Portée depuis plusieurs années par des acteurs du secteur, notamment l’association Technopol, cette reconnaissance met en lumière la contribution française à l’histoire de la musique électronique, incarnée par la French Touch et des artistes majeurs comme Jean-Michel Jarre, Daft Punk, Justice, Cassius ou Kavinsky. Les racines de ce mouvement remontent aux premières expérimentations sonores du XXᵉ siècle, notamment avec les ondes Martenot dès 1928.
Une première étape vers l’Unesco
Pour les défenseurs de ces musiques, cette inscription constitue une avancée historique. Le président de Technopol, Tommy Vaudecrane, a rappelé le chemin parcouru depuis une époque où la techno était « diabolisée », évoquant aujourd’hui une reconnaissance porteuse de fierté. Cette décision ouvre la voie à une candidature au patrimoine culturel immatériel de l’Unesco, soutenue par le président Emmanuel Macron.

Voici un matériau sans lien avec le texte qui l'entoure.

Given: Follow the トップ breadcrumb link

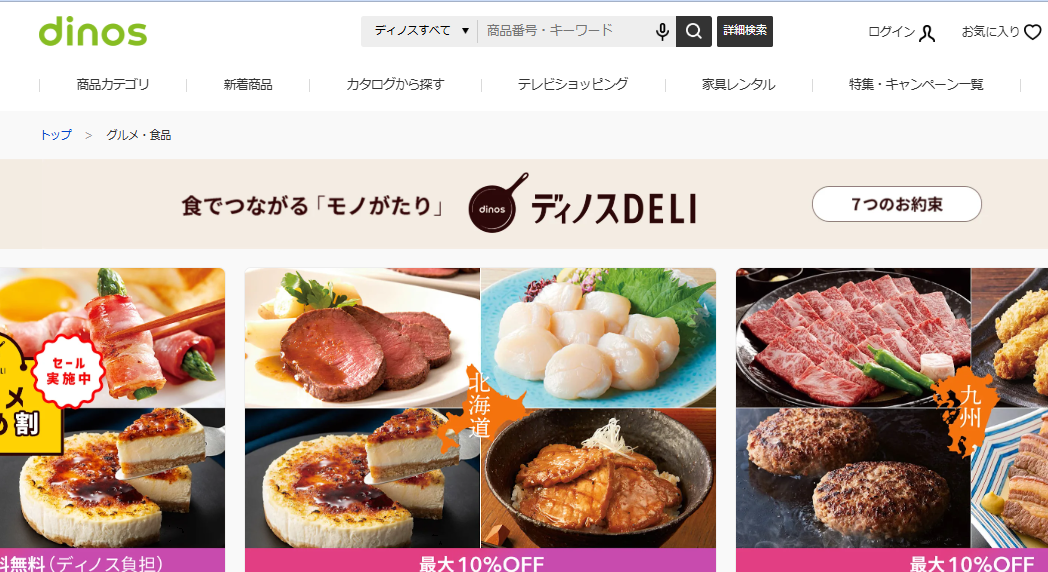Looking at the screenshot, I should click(56, 135).
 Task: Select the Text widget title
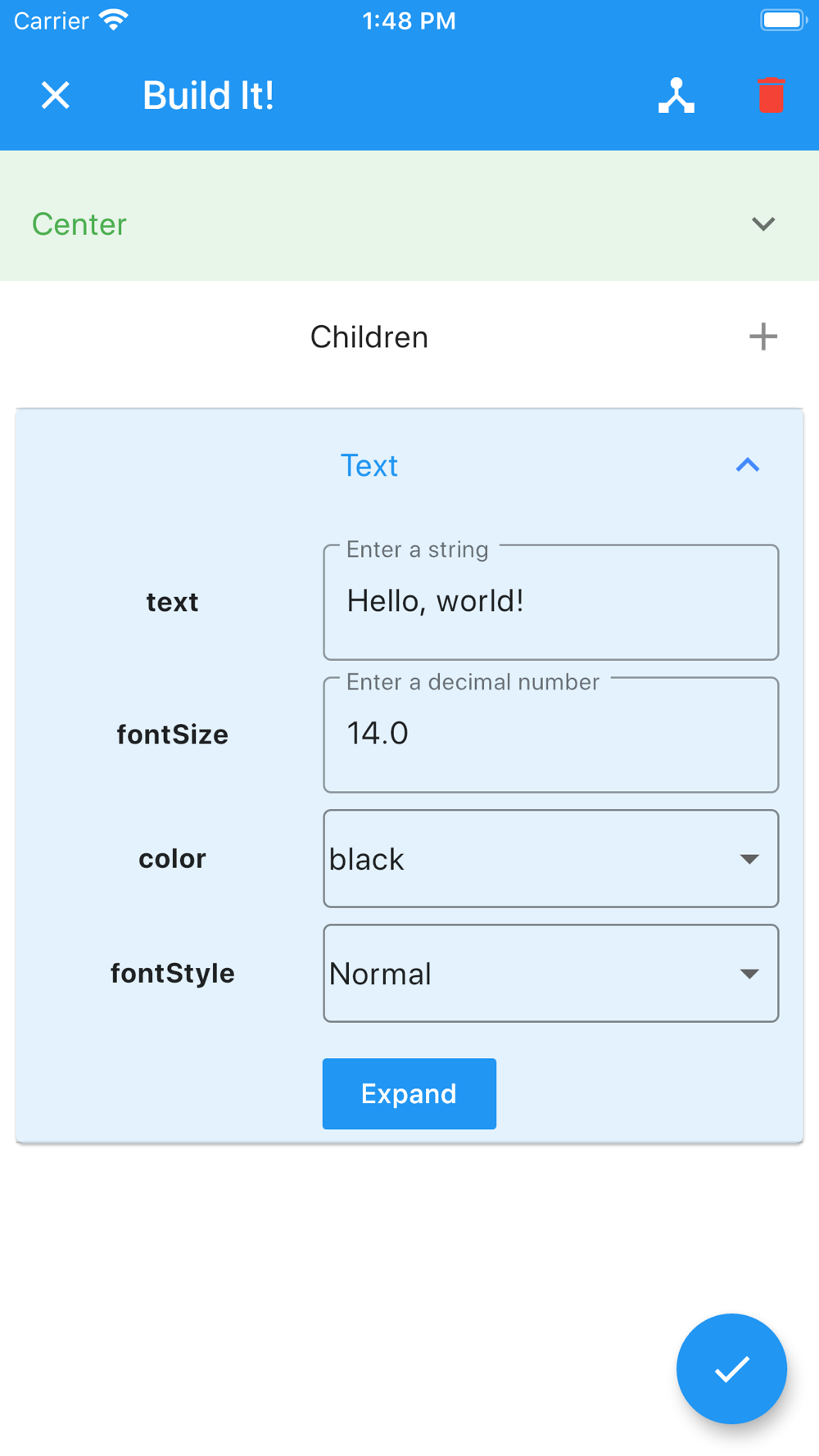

Les musiques électroniques rejoignent ainsi d’autres expressions culturelles déjà inscrites, comme le fest-noz, la baguette de pain ou les parfums de Grasse. Elles figurent parmi les nouvelles entrées de 2025, aux côtés notamment de la haute couture, du Debaa de Mayotte et des quadrilles créoles de Guadeloupe, soulignant la diversité du patrimoine culturel vivant français.